(Source extract)
* * * *

Colorectal cancer is the third most common cancer diagnosed in both men and women in the U.S., according to the American Cancer Society. It is important to remember that colorectal cancer can be prevented, often detected early and successfully treated.
The following six steps can help you lower your risk of colon cancer:
- Eat a high-fiber diet. Fiber can help reduce your risk of developing colorectal cancer by lowering the amount of time it takes for food to move through your colon. Fruits and vegetables are good sources of fiber, as are whole grains, nuts and seeds. Try to eat at least 21 grams of fiber a day.
- Stay active. Research shows that people who exercise regularly have a lower risk of developing colorectal cancer than those who don’t exercise or are sedentary. Try to get at least 30 minutes of moderate physical activity every day.
- Limit alcohol consumption. If you drink alcohol, limit yourself to two drinks per day for men and one drink per day for women. Drinking more than these amounts increases your risk for colorectal cancer, as well as other types of cancer and other serious health conditions.
- Don’t smoke. Smoking cigarettes increases your chances of developing colon cancer and other cancers — including cancer of the lung, mouth, throat, larynx, esophagus, kidney, bladder, pancreas, stomach and cervix. If you don’t smoke, don’t start. If you do smoke, quit as soon as possible — before any more damage is done to your body.
- Consume Less Red Meat
- Limiting red meat can lower your risk of colon cancer. Be sure to limit beef to just a couple times a month and avoid processed meats such as hot dogs, bacon, sausage and lunch meats. If you must eat red meat, choose small portions and avoid frying it or cooking it on the grill until charred. You should also remove any visible fat before cooking meat to help reduce your risk.

* * * *

(Recorded data)
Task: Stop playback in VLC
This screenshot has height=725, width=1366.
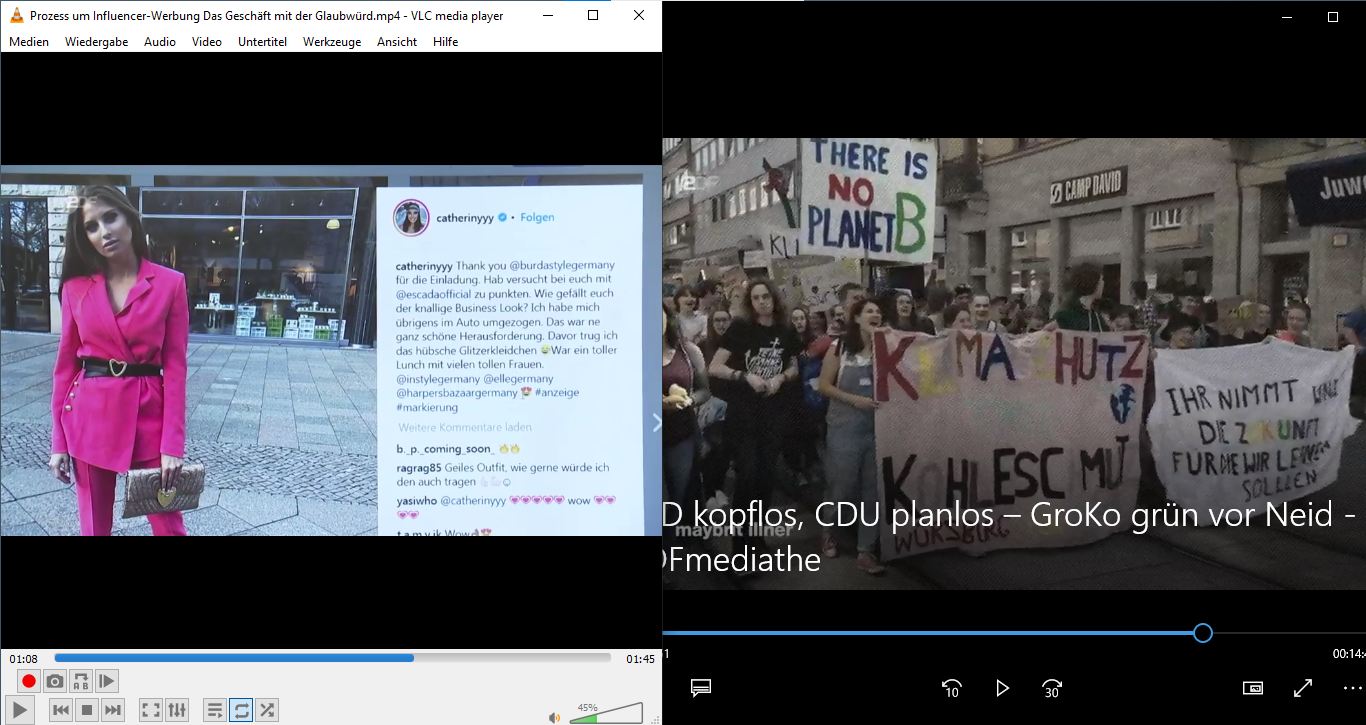Action: coord(87,710)
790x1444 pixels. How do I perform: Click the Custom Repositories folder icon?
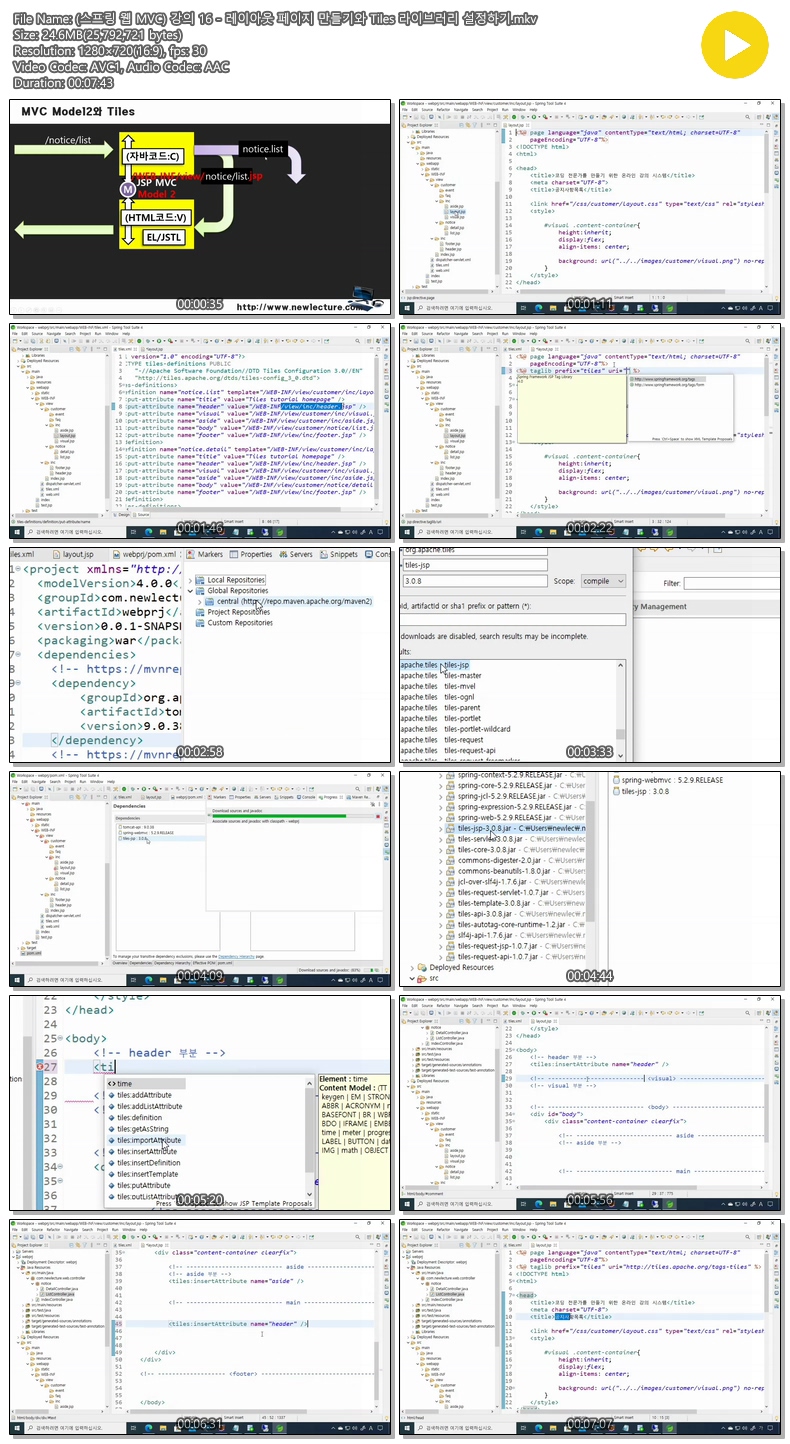tap(200, 623)
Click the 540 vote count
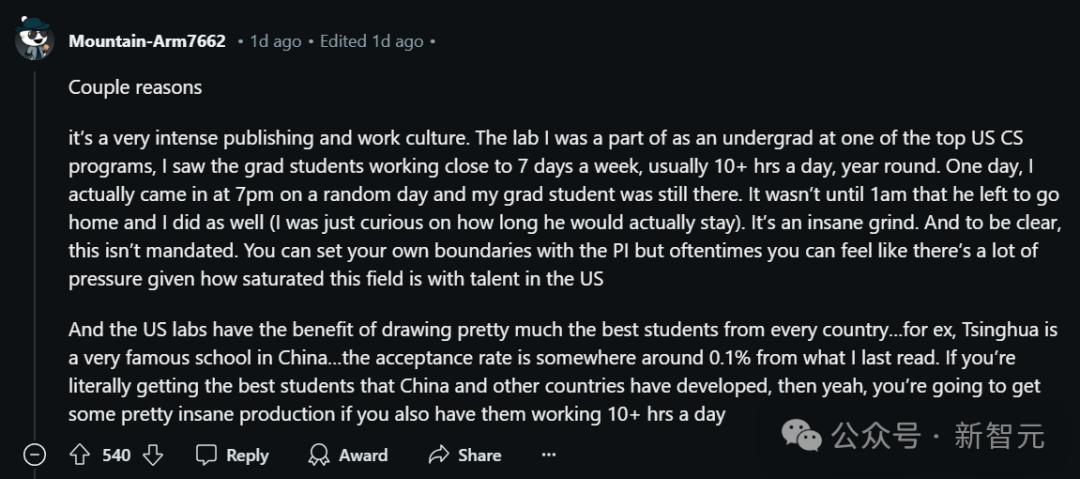This screenshot has height=479, width=1080. (x=116, y=456)
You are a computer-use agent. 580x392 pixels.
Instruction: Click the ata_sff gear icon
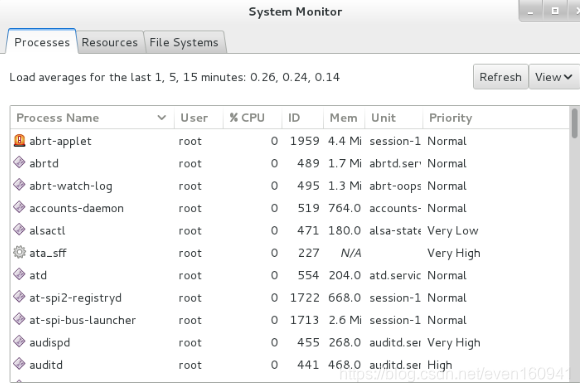(x=19, y=253)
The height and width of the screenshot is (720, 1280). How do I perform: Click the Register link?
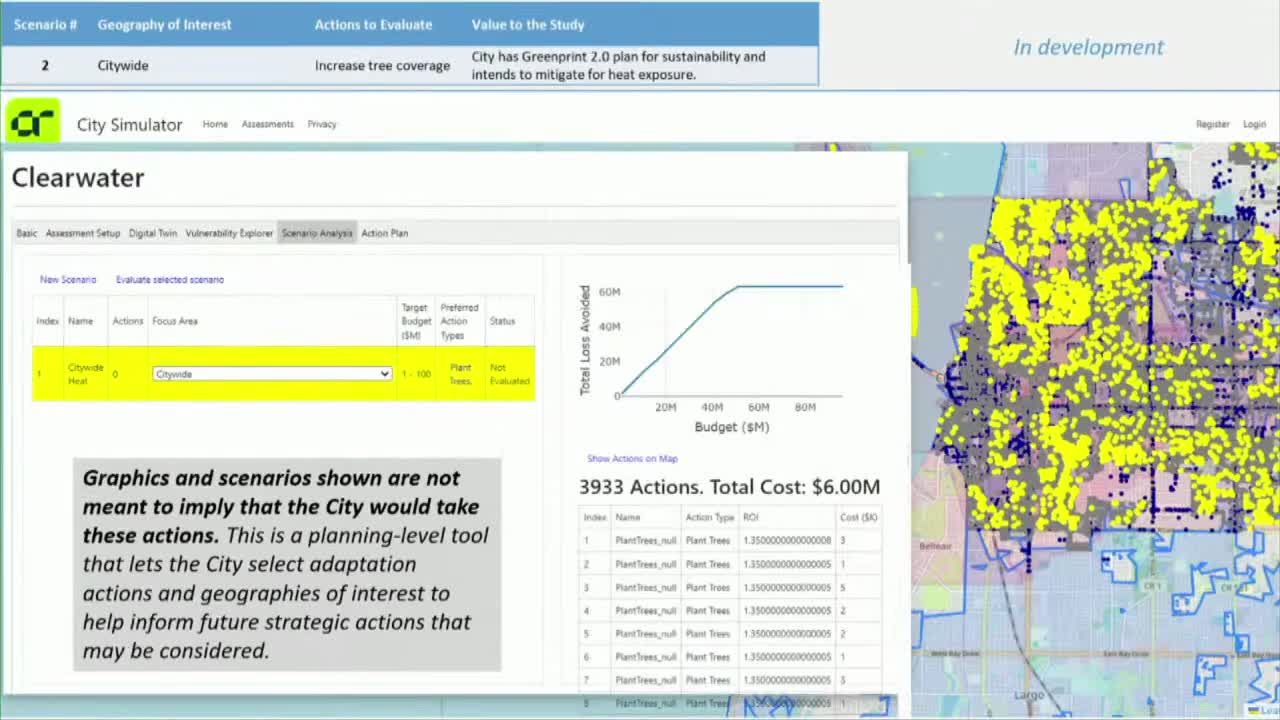[1212, 124]
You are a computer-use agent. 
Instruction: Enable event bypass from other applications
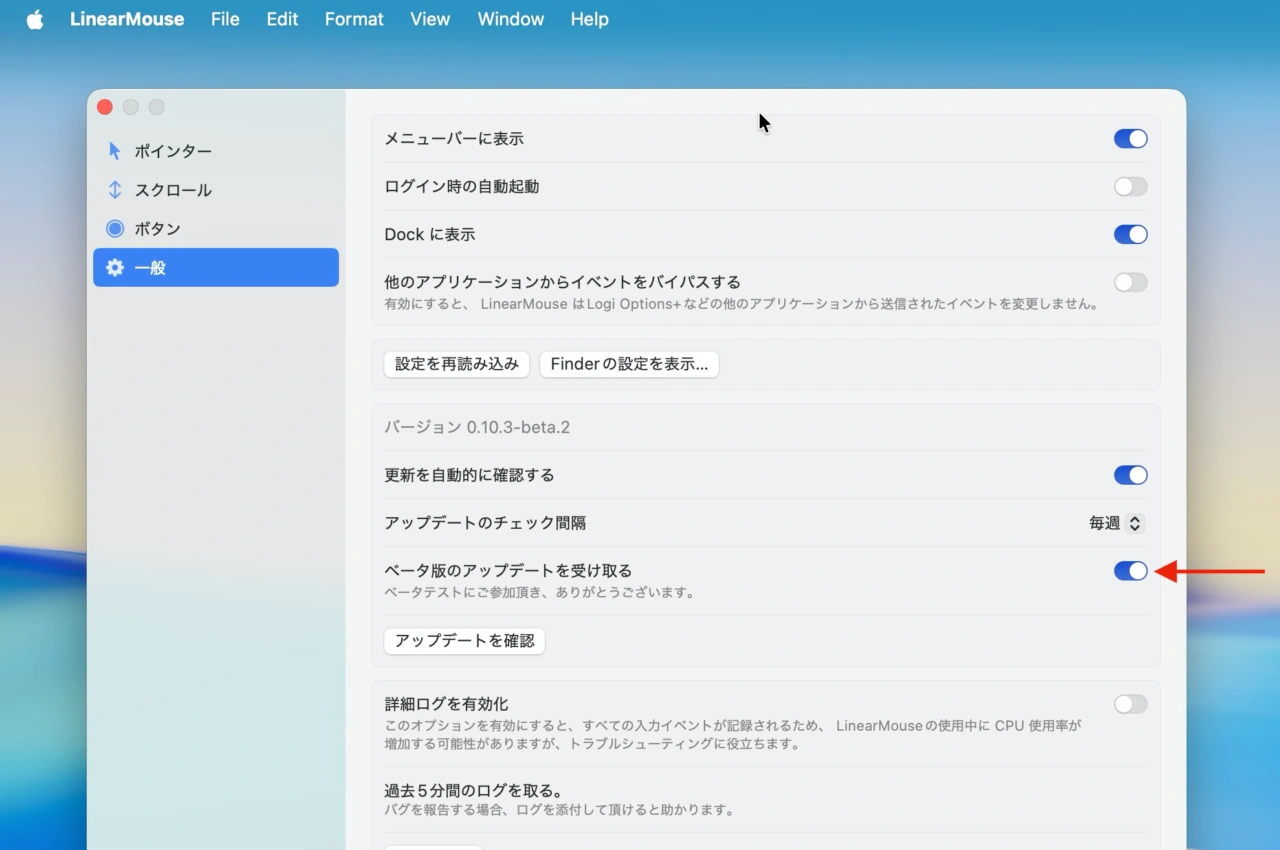coord(1130,282)
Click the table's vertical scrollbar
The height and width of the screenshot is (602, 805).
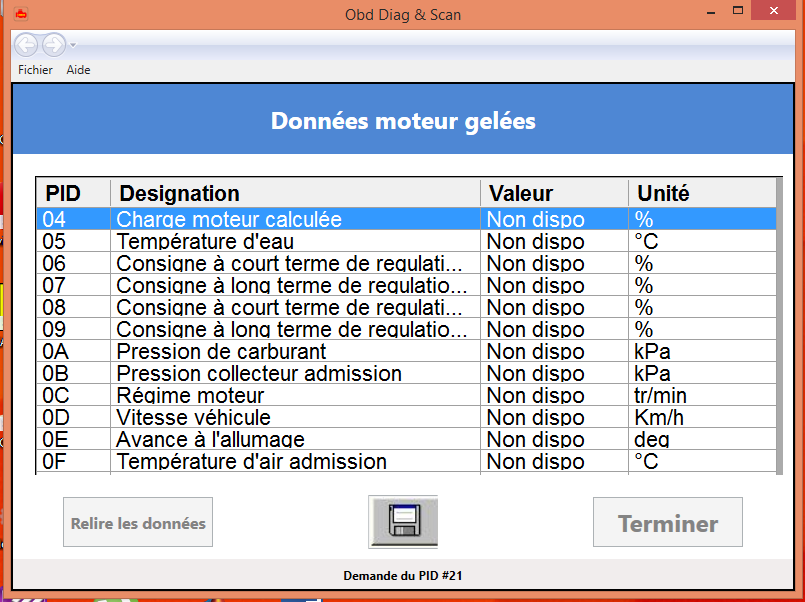pyautogui.click(x=779, y=326)
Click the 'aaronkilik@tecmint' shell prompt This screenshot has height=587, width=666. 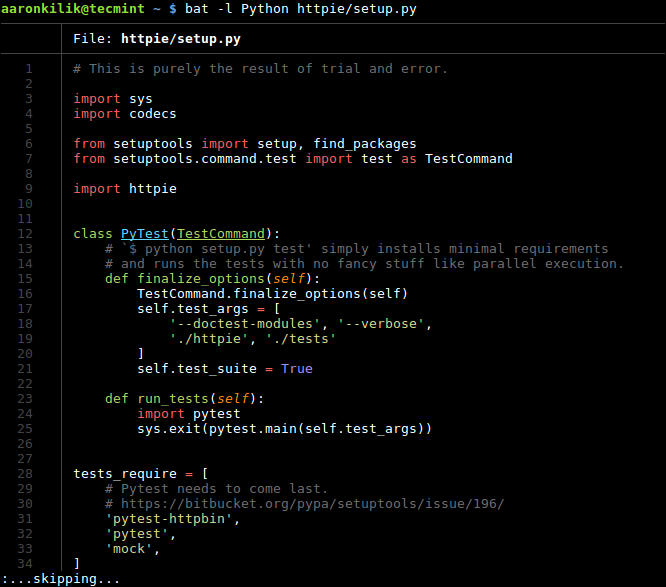click(x=75, y=9)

* * * *

(What this task involves)
Rewrite the part of the colon cancer prevention tips running from "The following six" down to "activity every day.", changing "whole grains" to "legumes". The records have no connection to the text.

(Answer)
The following six steps can help you lower your risk of colon cancer:
- Eat a high-fiber diet. Fiber can help reduce your risk of developing colorectal cancer by lowering the amount of time it takes for food to move through your colon. Fruits and vegetables are good sources of fiber, as are legumes, nuts and seeds. Try to eat at least 21 grams of fiber a day.
- Stay active. Research shows that people who exercise regularly have a lower risk of developing colorectal cancer than those who don’t exercise or are sedentary. Try to get at least 30 minutes of moderate physical activity every day.